In the listing below, count the lines that contain the string "dropdown", and state that number without further words.
== Segment start ==
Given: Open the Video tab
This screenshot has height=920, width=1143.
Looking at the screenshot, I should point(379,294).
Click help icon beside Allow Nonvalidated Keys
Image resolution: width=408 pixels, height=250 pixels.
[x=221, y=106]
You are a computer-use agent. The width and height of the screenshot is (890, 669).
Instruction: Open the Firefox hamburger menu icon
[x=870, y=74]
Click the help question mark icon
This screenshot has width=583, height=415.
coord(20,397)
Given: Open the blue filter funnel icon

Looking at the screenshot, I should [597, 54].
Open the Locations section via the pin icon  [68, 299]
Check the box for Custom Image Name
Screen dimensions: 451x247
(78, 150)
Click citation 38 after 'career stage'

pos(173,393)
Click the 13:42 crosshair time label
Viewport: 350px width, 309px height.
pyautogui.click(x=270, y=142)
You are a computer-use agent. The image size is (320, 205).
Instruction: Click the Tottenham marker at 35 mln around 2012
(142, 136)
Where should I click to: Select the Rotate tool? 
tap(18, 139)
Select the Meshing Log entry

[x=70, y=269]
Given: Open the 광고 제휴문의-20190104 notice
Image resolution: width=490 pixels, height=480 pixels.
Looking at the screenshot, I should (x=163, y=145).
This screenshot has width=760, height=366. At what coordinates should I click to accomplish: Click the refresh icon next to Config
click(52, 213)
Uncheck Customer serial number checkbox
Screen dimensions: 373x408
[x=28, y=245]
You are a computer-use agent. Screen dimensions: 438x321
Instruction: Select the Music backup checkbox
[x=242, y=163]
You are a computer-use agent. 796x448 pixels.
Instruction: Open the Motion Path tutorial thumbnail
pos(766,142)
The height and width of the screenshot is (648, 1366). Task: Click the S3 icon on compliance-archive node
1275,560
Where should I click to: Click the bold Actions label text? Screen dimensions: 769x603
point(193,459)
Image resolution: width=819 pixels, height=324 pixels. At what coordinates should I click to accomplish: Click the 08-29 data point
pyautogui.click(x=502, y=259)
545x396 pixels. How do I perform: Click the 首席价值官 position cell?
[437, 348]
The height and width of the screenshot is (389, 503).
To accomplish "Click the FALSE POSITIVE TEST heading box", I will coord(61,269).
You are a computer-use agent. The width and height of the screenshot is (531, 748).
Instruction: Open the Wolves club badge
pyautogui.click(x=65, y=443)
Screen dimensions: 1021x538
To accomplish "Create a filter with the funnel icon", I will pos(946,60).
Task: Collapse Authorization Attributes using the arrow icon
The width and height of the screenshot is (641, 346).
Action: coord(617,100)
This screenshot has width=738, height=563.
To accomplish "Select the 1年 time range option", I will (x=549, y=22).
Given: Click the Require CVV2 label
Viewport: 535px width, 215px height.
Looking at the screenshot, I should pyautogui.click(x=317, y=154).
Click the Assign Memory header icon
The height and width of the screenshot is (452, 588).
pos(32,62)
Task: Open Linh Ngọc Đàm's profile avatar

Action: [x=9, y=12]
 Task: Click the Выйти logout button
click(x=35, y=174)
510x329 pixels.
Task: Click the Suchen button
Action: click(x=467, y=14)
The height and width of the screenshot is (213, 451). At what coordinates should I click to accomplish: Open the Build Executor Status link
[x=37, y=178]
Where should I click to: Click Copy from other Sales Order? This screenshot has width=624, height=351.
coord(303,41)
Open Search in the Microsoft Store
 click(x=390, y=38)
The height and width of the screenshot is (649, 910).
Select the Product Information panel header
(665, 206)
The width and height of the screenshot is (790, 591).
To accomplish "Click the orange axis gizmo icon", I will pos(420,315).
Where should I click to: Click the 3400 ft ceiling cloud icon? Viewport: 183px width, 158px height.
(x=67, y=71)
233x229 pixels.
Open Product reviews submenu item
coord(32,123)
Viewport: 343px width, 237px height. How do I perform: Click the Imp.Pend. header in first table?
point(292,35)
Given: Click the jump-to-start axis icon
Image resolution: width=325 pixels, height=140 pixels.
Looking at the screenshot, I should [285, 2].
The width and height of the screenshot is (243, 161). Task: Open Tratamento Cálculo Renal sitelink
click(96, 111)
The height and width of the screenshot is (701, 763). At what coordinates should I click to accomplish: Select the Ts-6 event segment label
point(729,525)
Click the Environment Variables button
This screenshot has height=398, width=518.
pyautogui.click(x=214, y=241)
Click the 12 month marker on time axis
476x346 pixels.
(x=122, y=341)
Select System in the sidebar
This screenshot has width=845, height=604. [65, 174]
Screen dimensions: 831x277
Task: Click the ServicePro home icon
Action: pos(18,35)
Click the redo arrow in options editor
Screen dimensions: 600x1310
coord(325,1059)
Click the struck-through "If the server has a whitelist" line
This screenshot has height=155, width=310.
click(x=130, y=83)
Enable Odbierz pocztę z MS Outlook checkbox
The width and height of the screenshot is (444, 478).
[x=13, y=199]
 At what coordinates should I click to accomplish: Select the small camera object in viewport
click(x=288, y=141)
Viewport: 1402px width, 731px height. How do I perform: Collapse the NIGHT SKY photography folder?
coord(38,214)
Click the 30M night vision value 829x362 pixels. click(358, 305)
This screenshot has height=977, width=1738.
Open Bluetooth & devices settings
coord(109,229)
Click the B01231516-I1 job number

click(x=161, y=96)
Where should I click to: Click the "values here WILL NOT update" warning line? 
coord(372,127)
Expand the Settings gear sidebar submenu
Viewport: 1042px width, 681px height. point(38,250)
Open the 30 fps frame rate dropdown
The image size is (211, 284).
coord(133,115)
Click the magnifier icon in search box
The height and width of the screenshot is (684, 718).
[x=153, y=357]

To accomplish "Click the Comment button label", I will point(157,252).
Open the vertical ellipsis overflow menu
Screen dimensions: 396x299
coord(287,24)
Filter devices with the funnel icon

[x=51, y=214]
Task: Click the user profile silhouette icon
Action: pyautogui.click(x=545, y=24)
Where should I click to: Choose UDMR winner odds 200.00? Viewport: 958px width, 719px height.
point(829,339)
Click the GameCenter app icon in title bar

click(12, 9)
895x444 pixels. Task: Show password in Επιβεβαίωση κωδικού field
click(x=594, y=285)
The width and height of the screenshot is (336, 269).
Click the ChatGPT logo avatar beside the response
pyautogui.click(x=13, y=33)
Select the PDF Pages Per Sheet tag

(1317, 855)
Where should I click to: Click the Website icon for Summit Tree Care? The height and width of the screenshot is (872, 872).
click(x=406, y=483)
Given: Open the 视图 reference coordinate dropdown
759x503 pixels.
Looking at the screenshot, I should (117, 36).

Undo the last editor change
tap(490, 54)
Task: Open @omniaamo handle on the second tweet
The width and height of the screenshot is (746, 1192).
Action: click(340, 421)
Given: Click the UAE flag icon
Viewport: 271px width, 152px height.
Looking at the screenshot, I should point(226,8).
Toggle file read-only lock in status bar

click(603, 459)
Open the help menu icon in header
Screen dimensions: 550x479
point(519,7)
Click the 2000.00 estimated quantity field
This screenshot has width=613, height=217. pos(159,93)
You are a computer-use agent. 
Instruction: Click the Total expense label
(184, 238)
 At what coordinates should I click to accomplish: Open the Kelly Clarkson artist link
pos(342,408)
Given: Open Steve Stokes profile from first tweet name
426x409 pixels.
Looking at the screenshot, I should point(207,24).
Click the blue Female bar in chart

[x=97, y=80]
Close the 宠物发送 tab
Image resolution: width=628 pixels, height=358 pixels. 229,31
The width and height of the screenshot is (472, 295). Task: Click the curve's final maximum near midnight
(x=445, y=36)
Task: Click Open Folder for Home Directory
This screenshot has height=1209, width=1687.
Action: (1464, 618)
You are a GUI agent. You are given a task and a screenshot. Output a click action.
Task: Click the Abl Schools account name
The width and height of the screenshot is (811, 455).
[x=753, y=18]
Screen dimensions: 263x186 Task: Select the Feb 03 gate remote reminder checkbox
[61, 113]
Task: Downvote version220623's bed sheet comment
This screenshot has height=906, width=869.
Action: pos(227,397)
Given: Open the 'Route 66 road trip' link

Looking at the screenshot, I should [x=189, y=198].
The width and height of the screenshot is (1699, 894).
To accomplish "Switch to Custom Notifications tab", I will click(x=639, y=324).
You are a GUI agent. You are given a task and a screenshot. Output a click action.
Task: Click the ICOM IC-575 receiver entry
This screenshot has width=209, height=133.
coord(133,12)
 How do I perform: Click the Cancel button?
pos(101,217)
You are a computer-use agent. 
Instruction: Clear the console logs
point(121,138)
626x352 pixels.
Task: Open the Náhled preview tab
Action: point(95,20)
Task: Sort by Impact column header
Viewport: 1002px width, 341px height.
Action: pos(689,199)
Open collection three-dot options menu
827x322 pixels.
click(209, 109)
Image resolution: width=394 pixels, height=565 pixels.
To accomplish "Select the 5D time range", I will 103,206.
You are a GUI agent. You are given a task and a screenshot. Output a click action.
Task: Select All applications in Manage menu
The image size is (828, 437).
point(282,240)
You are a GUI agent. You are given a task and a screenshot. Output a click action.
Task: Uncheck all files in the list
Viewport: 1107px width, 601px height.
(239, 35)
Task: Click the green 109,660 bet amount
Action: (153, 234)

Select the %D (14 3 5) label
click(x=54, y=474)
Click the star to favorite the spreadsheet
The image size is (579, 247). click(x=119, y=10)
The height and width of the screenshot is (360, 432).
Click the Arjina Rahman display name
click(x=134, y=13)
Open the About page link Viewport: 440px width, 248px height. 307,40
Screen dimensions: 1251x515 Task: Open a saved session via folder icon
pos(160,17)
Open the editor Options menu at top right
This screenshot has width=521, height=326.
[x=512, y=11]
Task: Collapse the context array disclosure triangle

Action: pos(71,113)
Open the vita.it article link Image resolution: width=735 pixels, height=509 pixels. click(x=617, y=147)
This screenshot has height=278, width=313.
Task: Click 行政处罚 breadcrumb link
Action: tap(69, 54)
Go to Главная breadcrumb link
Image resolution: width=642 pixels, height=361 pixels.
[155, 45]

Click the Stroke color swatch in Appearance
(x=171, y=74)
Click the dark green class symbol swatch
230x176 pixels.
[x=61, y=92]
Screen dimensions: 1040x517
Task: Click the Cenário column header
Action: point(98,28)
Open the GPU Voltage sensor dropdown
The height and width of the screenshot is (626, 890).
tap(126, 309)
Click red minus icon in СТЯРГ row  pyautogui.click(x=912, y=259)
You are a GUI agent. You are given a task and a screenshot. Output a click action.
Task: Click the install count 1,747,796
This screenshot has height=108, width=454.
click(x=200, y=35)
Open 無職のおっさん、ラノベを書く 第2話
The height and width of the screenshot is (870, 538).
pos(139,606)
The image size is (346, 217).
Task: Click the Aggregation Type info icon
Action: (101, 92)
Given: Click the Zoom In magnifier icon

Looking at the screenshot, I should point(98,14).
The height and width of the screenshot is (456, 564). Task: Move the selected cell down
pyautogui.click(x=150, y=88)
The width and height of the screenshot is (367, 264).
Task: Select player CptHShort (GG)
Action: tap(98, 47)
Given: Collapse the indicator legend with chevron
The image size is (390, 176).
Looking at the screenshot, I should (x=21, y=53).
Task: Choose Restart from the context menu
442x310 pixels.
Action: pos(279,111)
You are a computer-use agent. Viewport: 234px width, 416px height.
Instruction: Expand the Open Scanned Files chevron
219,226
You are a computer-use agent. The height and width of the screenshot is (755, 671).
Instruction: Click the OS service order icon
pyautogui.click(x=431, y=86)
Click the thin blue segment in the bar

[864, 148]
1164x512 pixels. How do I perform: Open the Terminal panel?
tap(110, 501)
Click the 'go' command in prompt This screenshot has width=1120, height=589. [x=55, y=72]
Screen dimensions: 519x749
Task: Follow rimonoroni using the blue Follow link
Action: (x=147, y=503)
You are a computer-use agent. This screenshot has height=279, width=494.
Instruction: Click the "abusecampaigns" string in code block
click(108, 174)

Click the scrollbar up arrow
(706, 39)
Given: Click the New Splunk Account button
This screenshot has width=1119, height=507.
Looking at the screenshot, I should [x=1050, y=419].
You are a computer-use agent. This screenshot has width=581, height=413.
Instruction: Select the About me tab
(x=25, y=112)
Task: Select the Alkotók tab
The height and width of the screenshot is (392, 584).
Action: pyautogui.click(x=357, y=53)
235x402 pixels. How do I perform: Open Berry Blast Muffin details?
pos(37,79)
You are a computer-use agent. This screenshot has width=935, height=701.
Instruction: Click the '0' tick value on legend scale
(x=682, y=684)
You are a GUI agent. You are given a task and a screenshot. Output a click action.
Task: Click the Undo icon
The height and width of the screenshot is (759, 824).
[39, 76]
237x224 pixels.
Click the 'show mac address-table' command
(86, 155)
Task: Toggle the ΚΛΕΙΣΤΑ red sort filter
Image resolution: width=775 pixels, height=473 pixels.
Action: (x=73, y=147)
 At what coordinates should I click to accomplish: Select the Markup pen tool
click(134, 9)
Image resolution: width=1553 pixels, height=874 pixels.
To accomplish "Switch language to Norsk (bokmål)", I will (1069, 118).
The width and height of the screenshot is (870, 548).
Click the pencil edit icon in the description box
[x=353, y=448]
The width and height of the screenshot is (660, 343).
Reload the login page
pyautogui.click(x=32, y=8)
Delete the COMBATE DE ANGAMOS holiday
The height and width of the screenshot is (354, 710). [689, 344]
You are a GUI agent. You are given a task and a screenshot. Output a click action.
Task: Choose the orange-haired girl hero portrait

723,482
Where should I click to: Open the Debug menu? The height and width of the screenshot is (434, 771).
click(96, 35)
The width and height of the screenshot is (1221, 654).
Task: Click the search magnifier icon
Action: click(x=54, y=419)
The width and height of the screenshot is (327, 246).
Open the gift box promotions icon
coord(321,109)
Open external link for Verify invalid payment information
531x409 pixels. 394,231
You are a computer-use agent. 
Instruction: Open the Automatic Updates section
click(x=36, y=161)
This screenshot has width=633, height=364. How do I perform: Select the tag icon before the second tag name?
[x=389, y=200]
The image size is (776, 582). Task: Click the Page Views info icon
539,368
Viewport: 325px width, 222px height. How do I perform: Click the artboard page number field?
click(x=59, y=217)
== Segment end ==
**Exercise response:** 3